Even very prominent, successful companies can find themselves in unsustainable situations. You could have a great management team, but without the corporate governance needed for financial sustainability, your company could turn from a prince into a frog.
That’s where we come in. We don’t jump in wanting to change the purpose or ethos of a company. We’re looking for areas where we can improve the company’s profitability, to give it a more financially lean structure so it can operate in a more sustainable way. It’s important to us to go into companies where our roles and input will be welcome — because after all, we’re trying to make the business better and more efficient.
Some companies need to be completely restructured, but with others the changes will be much lighter. The most dramatic restructuring will involve a complete overhaul of the company at the financial and operational levels — including management and staff. This obviously involves significant changes. At the other end of the spectrum, the lightest restructuring could involve creating an investor relations department, if the company is doing everything right but doesn’t know how to address the public or its investors. Or it might involve some restructuring of company debt. Then in between those two extremes, you have everything else.
We have to be very careful about how we allocate our time to these investments. We really work hard with companies to get them on track, but of course this can sometimes take up a vast amount of energy and time. I know now that I would never invest USD 1 bn in a company that was going to take up 50% of my time, no matter how much money I stood to make on the investment.
Expansion is on the horizon. Currently, Zilla has 3-4 mandates, with an investment of roughly EGP 500 mn, and this is keeping the team very busy. We will soon be significantly expanding our operations: I expect us to be handling an investment of EGP 1 bn and working with six new companies in the very near future.
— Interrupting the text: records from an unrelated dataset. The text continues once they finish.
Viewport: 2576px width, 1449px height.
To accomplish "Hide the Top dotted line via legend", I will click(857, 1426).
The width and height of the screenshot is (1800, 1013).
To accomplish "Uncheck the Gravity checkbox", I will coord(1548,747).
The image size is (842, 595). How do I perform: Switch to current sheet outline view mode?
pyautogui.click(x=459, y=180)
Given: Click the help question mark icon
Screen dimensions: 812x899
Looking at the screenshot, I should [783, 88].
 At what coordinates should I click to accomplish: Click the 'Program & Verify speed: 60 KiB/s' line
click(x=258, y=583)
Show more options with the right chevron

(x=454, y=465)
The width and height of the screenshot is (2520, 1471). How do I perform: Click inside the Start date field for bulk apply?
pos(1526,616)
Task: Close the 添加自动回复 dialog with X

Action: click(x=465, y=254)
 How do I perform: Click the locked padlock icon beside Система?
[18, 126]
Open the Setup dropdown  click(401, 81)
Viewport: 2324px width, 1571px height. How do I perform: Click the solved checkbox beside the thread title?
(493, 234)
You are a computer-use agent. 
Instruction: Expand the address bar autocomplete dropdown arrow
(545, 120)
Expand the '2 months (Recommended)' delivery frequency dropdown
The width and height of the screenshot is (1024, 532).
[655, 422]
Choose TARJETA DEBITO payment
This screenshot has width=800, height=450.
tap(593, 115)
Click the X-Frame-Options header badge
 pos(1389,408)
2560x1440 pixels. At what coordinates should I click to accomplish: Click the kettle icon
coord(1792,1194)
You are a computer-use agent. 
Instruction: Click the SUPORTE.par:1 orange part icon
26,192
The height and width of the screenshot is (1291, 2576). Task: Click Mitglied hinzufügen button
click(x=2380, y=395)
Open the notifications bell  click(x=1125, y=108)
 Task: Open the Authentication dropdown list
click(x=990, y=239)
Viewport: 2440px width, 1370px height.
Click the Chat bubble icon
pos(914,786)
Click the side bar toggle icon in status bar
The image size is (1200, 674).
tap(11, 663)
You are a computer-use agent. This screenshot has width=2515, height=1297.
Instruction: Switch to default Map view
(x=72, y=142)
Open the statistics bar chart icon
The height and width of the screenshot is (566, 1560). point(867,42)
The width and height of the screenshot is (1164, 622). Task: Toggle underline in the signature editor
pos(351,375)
One very common misconception about activist investment is that it’s basically the same as private equity. This is really not the case. While a private equity firm might meet with the boards of the companies it’s managing four times a year, our involvement is really much more hands-on. There are days where I’m literally conducting interviews to hire a purchasing manager or an investor relations manager for a company, and others where I’m going to the bank with the company’s CFO to discuss better debt restructuring terms.
New investment prospects crop up on a regular basis. The more you help the existing companies you’re working with, the more your circle expands and you get introduced to new ones. I hold at least 10-12 meetings every week with new companies. Of course, not every one of these meetings yields an investment prospect, but collectively they might yield one or two.
I believe the activist investment industry will grow as it becomes more widely understood. We want to replicate it, and personally I see space for five or six different firms to be active and present in the market. But the only way for this to happen is to have a strong pool of executives, which is a key challenge for our industry. I try to work with young executives, who can be trained and learn to be very disciplined with the time they allocate to the companies we invest in.
The lower interest rate environment will also be a game-changer for the industry. A year ago, when we tried to bring investors on board, interest rates were a big hurdle. The expected rate of return was 30%, but if they could get an 18% rate of return by putting money in the bank risk-free, why would they take on additional risk for an extra 12%? With interest rates going down, the appetite for risk is increasing.